Stored items
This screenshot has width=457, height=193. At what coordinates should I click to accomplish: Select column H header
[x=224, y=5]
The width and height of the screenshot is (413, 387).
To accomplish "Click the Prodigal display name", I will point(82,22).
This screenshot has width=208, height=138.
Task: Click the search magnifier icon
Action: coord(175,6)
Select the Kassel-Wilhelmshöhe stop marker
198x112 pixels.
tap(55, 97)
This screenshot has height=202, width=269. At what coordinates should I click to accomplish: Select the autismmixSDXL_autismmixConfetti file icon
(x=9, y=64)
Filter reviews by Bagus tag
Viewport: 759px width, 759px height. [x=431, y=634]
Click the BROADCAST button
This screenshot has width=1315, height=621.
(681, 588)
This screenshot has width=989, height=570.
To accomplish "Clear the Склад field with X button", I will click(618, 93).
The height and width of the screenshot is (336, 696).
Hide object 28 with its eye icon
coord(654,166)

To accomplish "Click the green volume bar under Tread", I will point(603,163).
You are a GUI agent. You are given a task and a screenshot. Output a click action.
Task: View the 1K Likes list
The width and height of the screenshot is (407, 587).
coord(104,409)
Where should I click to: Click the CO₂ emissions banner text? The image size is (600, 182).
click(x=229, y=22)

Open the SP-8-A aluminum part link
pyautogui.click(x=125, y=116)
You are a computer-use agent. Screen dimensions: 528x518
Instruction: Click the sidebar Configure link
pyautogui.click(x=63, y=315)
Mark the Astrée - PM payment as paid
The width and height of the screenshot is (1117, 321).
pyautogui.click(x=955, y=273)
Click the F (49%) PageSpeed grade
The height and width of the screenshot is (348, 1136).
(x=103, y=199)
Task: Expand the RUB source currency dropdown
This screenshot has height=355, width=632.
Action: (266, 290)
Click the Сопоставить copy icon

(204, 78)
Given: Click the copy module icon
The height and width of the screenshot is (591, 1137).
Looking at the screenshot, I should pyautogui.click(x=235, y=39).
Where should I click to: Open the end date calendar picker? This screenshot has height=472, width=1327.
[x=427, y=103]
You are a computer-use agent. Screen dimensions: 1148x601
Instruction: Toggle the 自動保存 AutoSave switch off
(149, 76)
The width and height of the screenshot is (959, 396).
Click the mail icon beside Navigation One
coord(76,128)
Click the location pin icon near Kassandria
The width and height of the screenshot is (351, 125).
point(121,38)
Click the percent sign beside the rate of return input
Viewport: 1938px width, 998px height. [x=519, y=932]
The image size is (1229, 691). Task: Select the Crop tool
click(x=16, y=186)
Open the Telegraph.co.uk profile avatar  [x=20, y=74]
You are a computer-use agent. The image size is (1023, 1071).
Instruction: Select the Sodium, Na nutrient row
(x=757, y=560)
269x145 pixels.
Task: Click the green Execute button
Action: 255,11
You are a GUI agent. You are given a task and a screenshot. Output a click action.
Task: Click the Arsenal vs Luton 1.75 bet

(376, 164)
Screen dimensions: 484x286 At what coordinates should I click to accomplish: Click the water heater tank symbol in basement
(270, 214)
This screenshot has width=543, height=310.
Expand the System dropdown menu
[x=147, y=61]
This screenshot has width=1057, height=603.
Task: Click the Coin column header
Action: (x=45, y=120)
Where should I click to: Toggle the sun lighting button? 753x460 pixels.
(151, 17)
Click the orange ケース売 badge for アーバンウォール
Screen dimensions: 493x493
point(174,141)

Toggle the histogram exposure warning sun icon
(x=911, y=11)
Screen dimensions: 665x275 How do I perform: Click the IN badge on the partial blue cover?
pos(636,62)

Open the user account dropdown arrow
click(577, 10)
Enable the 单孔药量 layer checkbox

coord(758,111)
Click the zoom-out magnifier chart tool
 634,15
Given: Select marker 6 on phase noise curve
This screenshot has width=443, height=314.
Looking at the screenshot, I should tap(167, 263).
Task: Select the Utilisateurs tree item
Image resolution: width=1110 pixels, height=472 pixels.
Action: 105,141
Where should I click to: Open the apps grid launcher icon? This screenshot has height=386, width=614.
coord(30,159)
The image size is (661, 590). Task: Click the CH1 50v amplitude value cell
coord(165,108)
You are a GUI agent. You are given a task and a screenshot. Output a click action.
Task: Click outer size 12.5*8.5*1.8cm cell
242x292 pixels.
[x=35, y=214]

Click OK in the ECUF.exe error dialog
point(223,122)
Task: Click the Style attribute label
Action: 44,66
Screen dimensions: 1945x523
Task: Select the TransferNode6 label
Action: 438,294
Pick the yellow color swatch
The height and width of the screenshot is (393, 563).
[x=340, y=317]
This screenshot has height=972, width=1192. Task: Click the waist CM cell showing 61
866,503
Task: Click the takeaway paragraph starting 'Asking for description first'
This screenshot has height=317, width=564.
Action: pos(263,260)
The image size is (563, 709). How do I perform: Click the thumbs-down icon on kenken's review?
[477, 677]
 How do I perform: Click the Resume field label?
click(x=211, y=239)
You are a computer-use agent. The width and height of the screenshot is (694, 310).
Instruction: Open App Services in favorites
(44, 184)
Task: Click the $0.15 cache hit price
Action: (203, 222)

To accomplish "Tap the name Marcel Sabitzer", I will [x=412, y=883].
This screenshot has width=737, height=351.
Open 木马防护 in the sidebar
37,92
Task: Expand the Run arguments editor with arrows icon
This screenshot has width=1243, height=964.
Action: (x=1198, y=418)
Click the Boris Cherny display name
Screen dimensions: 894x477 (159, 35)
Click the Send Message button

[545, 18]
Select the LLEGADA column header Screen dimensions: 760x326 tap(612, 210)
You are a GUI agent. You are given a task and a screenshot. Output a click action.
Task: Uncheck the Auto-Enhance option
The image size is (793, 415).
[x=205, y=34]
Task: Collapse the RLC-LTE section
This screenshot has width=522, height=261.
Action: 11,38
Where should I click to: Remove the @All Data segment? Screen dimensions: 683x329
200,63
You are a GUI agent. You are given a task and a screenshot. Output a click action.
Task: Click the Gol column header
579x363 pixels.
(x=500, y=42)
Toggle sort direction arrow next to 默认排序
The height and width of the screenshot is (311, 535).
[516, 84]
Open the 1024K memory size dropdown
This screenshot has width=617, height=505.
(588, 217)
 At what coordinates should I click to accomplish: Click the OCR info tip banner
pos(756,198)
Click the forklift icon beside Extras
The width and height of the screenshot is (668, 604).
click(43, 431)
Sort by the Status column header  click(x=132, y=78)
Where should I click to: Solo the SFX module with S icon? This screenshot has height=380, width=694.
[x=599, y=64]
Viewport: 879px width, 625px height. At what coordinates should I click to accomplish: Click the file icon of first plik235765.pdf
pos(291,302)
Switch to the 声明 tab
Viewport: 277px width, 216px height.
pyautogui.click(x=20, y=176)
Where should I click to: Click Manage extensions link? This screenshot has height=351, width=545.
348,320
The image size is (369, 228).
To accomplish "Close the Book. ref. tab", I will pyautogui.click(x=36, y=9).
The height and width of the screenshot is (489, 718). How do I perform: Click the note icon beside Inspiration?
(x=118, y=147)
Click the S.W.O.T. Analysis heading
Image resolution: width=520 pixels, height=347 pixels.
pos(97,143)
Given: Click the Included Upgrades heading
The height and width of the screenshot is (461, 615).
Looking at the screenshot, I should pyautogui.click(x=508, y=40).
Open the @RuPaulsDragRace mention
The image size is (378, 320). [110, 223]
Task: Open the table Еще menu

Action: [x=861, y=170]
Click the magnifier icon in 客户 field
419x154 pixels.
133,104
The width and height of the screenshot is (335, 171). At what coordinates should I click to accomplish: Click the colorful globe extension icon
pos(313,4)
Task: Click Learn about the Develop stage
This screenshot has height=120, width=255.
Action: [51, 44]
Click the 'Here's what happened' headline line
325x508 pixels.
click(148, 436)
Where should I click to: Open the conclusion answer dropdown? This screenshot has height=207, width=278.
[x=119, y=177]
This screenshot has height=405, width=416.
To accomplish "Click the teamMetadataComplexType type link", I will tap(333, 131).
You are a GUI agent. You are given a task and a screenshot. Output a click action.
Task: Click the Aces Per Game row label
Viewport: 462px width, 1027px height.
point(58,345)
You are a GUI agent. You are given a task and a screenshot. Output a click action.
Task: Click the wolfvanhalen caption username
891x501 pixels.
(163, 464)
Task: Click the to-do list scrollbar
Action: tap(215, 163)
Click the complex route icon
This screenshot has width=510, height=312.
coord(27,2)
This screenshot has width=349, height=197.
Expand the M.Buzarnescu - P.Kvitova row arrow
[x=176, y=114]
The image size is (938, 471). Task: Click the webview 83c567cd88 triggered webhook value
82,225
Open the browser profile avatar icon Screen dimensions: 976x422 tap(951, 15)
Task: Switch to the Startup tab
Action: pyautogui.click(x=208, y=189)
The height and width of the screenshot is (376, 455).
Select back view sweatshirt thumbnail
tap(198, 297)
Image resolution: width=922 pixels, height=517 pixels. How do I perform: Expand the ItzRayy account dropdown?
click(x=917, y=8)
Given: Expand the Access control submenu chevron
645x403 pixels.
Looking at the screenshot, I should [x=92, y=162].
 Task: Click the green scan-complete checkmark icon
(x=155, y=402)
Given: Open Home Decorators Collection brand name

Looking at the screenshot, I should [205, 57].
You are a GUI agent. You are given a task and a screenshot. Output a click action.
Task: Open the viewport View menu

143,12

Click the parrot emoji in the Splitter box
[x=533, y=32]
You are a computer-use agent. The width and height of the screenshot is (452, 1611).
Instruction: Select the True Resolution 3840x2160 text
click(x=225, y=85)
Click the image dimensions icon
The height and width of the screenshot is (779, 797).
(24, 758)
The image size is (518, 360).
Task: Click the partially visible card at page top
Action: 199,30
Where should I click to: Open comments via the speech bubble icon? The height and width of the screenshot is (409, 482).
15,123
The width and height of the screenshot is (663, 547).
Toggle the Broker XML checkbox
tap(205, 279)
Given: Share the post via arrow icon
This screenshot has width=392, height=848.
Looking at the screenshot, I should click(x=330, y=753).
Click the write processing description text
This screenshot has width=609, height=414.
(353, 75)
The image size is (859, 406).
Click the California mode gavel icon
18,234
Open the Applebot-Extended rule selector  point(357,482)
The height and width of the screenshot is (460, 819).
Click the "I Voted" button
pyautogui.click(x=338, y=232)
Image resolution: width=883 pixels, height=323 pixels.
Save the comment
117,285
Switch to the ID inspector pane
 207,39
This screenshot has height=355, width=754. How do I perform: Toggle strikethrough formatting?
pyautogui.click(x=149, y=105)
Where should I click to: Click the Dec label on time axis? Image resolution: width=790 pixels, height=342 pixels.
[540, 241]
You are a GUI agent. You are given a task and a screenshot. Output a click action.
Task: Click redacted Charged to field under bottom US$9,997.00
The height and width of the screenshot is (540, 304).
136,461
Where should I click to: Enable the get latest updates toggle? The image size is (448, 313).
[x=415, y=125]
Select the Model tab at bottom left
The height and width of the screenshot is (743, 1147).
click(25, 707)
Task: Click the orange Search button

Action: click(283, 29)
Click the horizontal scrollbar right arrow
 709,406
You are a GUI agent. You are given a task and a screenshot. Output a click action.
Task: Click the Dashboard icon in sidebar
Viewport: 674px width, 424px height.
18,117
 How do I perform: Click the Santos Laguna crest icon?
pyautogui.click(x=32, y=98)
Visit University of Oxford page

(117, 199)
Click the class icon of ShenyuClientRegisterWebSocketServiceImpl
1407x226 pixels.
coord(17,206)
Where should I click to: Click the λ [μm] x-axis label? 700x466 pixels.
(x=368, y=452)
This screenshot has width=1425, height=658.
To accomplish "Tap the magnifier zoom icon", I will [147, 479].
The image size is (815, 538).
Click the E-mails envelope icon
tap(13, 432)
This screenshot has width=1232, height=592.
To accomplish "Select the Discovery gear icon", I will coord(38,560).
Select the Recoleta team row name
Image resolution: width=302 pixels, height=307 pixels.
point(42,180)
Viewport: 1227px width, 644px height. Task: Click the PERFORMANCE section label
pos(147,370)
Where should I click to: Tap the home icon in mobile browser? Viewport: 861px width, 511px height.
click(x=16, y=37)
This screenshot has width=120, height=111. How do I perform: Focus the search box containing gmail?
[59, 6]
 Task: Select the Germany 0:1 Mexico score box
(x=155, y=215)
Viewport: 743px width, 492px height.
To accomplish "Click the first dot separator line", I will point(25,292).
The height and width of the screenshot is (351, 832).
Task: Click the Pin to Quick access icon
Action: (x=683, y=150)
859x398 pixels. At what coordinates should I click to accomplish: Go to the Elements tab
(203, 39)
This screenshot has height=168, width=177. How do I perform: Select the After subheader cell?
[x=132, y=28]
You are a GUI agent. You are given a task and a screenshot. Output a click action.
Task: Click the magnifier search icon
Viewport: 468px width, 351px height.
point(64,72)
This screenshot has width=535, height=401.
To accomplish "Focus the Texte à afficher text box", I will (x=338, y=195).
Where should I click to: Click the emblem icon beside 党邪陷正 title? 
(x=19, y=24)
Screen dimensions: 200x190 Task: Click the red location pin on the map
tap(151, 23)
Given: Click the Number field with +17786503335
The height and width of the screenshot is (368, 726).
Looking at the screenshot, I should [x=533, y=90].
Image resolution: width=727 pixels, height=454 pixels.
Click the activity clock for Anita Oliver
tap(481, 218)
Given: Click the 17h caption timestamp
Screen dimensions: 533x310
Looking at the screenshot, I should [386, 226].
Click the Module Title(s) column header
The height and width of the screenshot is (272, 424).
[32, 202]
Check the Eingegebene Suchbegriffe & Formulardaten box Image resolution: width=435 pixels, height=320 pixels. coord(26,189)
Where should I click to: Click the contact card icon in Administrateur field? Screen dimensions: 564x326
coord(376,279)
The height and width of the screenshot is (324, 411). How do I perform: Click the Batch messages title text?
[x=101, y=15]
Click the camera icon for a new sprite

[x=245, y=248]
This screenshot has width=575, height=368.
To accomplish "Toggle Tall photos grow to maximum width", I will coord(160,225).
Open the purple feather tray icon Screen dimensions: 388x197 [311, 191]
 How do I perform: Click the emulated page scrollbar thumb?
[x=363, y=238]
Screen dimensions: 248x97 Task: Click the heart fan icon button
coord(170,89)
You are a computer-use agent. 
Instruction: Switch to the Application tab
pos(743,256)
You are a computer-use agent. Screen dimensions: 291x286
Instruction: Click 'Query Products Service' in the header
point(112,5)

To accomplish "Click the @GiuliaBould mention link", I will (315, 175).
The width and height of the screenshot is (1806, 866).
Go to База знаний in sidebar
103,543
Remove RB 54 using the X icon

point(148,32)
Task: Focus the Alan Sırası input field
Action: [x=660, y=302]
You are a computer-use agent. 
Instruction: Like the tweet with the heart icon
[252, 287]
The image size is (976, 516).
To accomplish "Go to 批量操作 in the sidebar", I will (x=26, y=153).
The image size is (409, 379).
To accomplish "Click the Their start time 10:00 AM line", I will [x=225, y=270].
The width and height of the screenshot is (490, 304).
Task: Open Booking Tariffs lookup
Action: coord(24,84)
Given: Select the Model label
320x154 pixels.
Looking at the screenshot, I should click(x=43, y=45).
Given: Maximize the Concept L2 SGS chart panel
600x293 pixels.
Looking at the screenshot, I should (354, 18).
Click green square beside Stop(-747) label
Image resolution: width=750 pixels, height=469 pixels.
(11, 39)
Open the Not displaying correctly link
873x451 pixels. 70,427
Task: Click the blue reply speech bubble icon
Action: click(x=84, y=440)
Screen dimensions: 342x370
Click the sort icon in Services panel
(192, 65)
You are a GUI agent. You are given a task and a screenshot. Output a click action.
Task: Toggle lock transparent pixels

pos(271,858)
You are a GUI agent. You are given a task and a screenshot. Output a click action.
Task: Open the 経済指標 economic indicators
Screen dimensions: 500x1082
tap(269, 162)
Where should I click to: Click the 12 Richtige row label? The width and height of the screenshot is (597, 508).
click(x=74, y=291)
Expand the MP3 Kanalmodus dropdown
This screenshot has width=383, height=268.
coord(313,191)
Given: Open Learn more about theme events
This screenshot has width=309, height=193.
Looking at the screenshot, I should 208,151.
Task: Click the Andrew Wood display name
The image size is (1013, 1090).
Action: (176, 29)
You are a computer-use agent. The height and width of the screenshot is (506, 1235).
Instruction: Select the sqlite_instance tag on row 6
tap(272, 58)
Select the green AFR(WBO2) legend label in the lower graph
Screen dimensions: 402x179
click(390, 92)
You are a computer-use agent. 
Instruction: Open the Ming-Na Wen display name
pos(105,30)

## Problem requirements
Reproduce, word for word, every line starting at the line that contains "Given: Open Learn more about theme events" and ending with the final line of the entries.

## Final answer
Given: Open Learn more about theme events
This screenshot has width=309, height=193.
Looking at the screenshot, I should 208,151.
Task: Click the Andrew Wood display name
The image size is (1013, 1090).
Action: (176, 29)
You are a computer-use agent. The height and width of the screenshot is (506, 1235).
Instruction: Select the sqlite_instance tag on row 6
tap(272, 58)
Select the green AFR(WBO2) legend label in the lower graph
Screen dimensions: 402x179
click(390, 92)
You are a computer-use agent. 
Instruction: Open the Ming-Na Wen display name
pos(105,30)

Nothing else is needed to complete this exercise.